Par ailleurs, au cours des dernières années, la Région a mobilisé entre 2,5 et 4,1 millions d’euros par an d’aides à la production audiovisuelle et cinématographique. La Réunion, malgré son insularité, occupe la cinquième place des régions françaises en termes de budget annuel d’aides aux tournages de longs-métrages. Nous sommes derrière l’Île- de-France, mais devant de grandes régions comme les Hauts-de- France, l’Occitanie et la Bretagne et très loin devant les autres régions  d’Outre-mer. De plus, en termes d’aide moyenne par projet de long-métrage, La Réunion se positionne parmi les trois régions françaises les plus attractives (avec l’Île-de-France et la région Auvergne-Rhône Alpes). 
Les films et les séries tournés sur l’île contribuent également à la notoriété de la destination. En effet, nous pouvons compter sur ce formidable vecteur de rêve et d’émotions que représente le cinéma, pour que le spectateur ait envie de venir découvrir nos paysages et notre richesse multiculturelle suite à la projection d’un film tourné ici. Les tournages sont bénéfiques pour notre île et l’éductour renforce incontestablement l’attractivité de notre territoire et engendre un impact certain sur le tourisme.

Evolution du nombre d'entreprise

Ces tournages créent-ils de l’activité pérenne, localement ?
Il y a une dizaine d’années, les équipes de tournage arrivaient au complet sur l’île. La stratégie régionale ne s’est pas limitée à obtenir des retombées en termes de dépenses locales, mais aussi à former des jeunes aux métiers techniques du cinéma et de la télévision et à exiger une part de recrutement local sur les tournages. Ainsi, le nombre d’emplois locaux dans la filière a quasiment doublé en dix ans et cette progression est essentiellement alimentée par les intermittents du spectacle, qui sont désormais plus d’un millier sur l’île.
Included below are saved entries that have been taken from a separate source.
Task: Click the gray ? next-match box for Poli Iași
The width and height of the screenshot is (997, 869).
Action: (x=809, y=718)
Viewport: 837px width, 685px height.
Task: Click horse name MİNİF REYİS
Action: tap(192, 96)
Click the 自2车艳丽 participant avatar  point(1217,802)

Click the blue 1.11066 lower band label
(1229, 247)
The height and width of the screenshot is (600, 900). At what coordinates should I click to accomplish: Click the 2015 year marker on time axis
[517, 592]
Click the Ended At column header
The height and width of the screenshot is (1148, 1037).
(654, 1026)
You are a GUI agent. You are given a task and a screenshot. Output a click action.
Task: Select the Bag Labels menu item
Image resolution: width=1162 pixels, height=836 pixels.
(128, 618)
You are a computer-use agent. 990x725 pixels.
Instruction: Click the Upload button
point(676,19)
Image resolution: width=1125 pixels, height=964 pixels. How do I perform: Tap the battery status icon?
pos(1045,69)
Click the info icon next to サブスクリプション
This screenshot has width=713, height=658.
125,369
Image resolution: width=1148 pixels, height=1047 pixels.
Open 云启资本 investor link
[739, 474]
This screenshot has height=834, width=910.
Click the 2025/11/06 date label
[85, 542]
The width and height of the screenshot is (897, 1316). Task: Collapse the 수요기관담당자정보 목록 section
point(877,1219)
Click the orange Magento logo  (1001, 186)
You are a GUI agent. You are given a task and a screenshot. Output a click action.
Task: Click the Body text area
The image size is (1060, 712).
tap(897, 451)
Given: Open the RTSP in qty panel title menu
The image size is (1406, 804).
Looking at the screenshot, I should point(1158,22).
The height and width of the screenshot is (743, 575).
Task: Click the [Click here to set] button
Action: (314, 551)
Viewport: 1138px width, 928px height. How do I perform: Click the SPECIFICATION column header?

Nos acteurs locaux se sont investis et professionnalisés. Le nombre d’entreprises du secteur cinéma et audiovisuel est passé de 142 à 233 entre 2009 et 2019, ce qui confirme la montée en gamme et en compétences de l’ensemble de la chaîne des techniciens et acteurs locaux.

Dans cette dynamique, La Réunion peut-elle aller plus loin ?
Il est possible d’accélérer cette dynamique, à trois conditions : d’abord en étant plus présents à Paris, où se prennent les décisions, comme le souligne Edy Payet (voir page suivante – NDLR). Ensuite, en accueillant des studios de dernière génération. Ces studios permettraient de capter une part supplémentaire de la valeur générée par un film et donneraient un argument de plus à La Réunion, en permettant aux producteurs d’envisager le tournage complet d’un film à La Réunion, quand bien même une partie des scènes se déroulerait à Shanghai, New- York ou Paris. 
À la marge, la présence d’un studio permet de sécuriser les producteurs, car un tournage en extérieur n’est pas à l’abri du mauvais temps. Or perdre un jour de tournage coûte cher, le travail pourrait se poursuivre en studio en cas de pluie. 
Enfin, en dernier lieu, nous devons travailler à la création d’une structure de coproduction, comme l’ont déjà fait les Hauts-de-France et la région Rhône-Alpes. Une mise financière régionale dans un film en tant que coproducteur serait plus attractive pour les coproducteurs privés, pour des raisons fiscales. De plus, la structure régionale serait intéressée au résultat : si un film marche bien, il pourra lui rapporter des recettes pendant plusieurs années. Chaque année, les Hauts-de-France continuent ainsi à percevoir les dividendes de Bienvenue chez les Ch’tis, dont le Nord-Pas-de-Calais avait été coproducteur à l’époque.